Portal: Coleção Companheira é uma coletânea de Portal e Portal 2, jogos de puzzle desenvolvido e publicado pela Valve Corporation.

O jogo foi lançado para Nintendo Switch no dia 28 de junho de 2022 e é vendido somente como coletânea, não sendo possível comprar um jogo somente.
HISTÓRIA/PREMISSA
As histórias de Portal e Portal 2 são contadas pela visão de Chell, uma mulher que acorda nas instalações da Aperture Science como uma voluntária para testes de dispositivos fabricados para a empresa.
As instalações são geridas por uma inteligência artificial chamada GLaDOS, que é extremamente obcecada por testes científicos e acompanha Chell em cada etapa que ela é submetida para atravessar os testes.
Para realizar os testes, é utilizado o Dispositivo Portátil de Portais da Aperture Science, capaz de criar portais que permitem transpor-se de uma localização à outra instantaneamente. Como ainda é um dispositivo experimental, as câmaras de desafio criadas pela GLaDOS tem como tema central o mecanismo dos portais, buscando verificar sua eficiência e segurança.
Em Portal, a campanha foca na relação entre Chell e GLaDOS e em criar o fundamento da franquia e expandir o universo de Half-Life. Em Portal 2, são apresentados novos personagens e o foco é o passado da Aperture Science, expandindo o conhecimento sobre os primórdios da empresa e os primeiros testes.
GAMEPLAY/JOGABILIDADE
É possível criar dois portais: um azul e um laranja. Ao atravessar o portal azul, o jogador sai no portal laranja. Essa mecânica é o ponto central da coletânea e ambos compartilham a qualidade impecável da jogabilidade. Com o foco claramente em portais para seus puzzles, a física e a jogabilidade é extremamente polida e demonstra o nível de qualidade que é possível alcançar em jogos.
Além dos portais, os puzzles contam com outros elementos, como cubos e orbes de energia em Portal; e lasers e fluidos com diferentes propriedades em Portal 2. Os puzzles são extremamente criativos e podem ser desafiadores quando não se olha para eles do ângulo certo.
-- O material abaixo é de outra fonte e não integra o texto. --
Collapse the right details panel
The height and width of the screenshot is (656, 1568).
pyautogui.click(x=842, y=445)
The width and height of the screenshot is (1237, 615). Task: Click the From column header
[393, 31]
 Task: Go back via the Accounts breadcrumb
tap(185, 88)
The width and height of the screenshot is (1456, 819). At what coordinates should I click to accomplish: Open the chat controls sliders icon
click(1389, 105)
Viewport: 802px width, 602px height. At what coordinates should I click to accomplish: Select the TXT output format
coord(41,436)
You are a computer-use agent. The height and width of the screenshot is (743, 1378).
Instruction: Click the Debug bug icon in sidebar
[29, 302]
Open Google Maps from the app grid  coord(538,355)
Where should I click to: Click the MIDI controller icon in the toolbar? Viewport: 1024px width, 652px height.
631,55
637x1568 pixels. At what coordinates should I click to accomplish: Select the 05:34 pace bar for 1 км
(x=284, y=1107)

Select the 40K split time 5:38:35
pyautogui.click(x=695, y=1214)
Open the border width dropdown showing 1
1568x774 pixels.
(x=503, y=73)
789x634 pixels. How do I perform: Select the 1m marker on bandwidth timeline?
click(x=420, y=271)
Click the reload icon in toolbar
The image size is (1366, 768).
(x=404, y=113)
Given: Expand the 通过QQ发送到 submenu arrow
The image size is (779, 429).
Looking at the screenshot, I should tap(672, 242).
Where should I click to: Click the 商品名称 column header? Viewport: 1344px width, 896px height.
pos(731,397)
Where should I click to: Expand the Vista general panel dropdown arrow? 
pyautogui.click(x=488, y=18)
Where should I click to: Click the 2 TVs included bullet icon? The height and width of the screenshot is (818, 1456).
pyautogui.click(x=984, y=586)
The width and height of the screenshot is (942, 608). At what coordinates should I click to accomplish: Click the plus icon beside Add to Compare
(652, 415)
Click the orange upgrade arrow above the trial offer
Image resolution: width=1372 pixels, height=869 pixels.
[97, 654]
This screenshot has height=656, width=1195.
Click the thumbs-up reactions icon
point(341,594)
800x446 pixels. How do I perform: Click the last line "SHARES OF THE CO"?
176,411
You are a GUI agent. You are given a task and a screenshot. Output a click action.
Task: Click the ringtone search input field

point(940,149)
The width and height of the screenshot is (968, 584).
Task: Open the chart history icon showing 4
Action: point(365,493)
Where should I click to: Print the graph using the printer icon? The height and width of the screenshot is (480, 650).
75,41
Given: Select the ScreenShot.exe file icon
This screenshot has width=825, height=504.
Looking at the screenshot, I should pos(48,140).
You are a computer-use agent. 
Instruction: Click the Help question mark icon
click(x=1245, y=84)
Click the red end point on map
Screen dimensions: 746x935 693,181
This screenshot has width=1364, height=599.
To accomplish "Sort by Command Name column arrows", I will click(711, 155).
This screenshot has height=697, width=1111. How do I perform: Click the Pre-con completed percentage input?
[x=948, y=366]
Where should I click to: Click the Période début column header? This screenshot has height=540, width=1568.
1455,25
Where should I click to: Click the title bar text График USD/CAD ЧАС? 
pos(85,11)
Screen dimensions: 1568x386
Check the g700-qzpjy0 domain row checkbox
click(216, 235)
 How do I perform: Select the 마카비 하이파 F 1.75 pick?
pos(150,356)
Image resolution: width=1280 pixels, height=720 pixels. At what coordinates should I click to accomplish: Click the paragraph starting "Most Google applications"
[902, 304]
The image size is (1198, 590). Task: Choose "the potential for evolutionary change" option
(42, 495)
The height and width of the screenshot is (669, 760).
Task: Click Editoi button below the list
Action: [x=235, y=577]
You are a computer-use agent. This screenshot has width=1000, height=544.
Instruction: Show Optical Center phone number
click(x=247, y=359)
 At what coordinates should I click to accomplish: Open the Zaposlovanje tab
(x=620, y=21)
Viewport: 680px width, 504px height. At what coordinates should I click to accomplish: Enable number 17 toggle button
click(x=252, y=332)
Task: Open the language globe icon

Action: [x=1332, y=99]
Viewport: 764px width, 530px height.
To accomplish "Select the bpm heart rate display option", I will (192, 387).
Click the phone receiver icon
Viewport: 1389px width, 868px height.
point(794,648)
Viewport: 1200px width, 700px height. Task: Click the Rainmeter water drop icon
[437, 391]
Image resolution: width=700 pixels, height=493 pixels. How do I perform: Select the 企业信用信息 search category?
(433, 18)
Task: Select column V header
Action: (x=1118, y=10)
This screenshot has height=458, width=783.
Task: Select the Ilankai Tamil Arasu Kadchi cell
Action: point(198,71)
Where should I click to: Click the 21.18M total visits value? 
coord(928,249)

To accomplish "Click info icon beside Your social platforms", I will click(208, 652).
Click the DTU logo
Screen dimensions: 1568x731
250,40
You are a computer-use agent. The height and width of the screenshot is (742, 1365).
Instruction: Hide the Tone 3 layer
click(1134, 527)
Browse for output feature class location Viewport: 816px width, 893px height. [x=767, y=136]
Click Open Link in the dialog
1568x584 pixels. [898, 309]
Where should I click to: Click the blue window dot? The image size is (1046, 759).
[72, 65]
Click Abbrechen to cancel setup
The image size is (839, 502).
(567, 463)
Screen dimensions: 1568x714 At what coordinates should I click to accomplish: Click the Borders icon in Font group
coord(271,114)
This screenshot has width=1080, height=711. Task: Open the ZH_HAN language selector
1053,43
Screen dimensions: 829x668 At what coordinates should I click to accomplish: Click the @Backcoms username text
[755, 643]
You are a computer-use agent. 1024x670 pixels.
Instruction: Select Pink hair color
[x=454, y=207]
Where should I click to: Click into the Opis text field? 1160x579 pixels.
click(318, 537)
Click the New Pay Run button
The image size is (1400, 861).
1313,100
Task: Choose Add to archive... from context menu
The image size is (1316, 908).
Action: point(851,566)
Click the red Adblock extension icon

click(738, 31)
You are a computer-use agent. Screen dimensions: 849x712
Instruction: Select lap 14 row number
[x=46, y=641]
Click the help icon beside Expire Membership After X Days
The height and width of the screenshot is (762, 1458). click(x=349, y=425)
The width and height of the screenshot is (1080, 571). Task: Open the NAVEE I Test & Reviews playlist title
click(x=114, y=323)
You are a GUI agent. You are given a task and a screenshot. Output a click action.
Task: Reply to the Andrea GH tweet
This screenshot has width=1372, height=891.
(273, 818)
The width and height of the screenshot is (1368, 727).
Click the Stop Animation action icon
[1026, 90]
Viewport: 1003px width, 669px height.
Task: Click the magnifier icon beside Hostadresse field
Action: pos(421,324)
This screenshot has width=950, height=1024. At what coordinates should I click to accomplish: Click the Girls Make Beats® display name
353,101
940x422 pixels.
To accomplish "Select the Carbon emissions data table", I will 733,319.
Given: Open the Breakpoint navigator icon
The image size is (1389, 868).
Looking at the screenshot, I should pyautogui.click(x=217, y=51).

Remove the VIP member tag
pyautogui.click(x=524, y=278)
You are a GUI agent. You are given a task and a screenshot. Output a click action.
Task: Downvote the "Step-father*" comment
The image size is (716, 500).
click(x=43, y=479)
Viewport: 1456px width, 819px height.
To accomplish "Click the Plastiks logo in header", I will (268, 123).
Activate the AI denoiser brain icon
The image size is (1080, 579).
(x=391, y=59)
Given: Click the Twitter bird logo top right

Os elementos extras adicionam muito ao jogo e trazem novidade para o jogo, mesmo quando rejogado dezenas de vezes (que é meu caso).
Levando em conta que a coletânea é um port dos jogos originalmente lançados para PC, a tradução dos comandos de teclado e mouse foram muito bem feitos. Mesmo sacrificando a precisão de um mouse para um analógico, a mira dos portais ainda é fácil de ter precisão, além da movimentação estar bem natural para um controle.
DIREÇÃO DE ARTE/TÉCNICA
A direção de arte é simplesmente brilhante. Cada jogo busca passar uma sensação diferente e isso é muito claro desde o design dos níveis até a trilha sonora. Portal quer passar a sensação de enclausuramento e desconhecido, enquanto Portal 2 quer passar a sensação de exploração do passado e ruínas do presente.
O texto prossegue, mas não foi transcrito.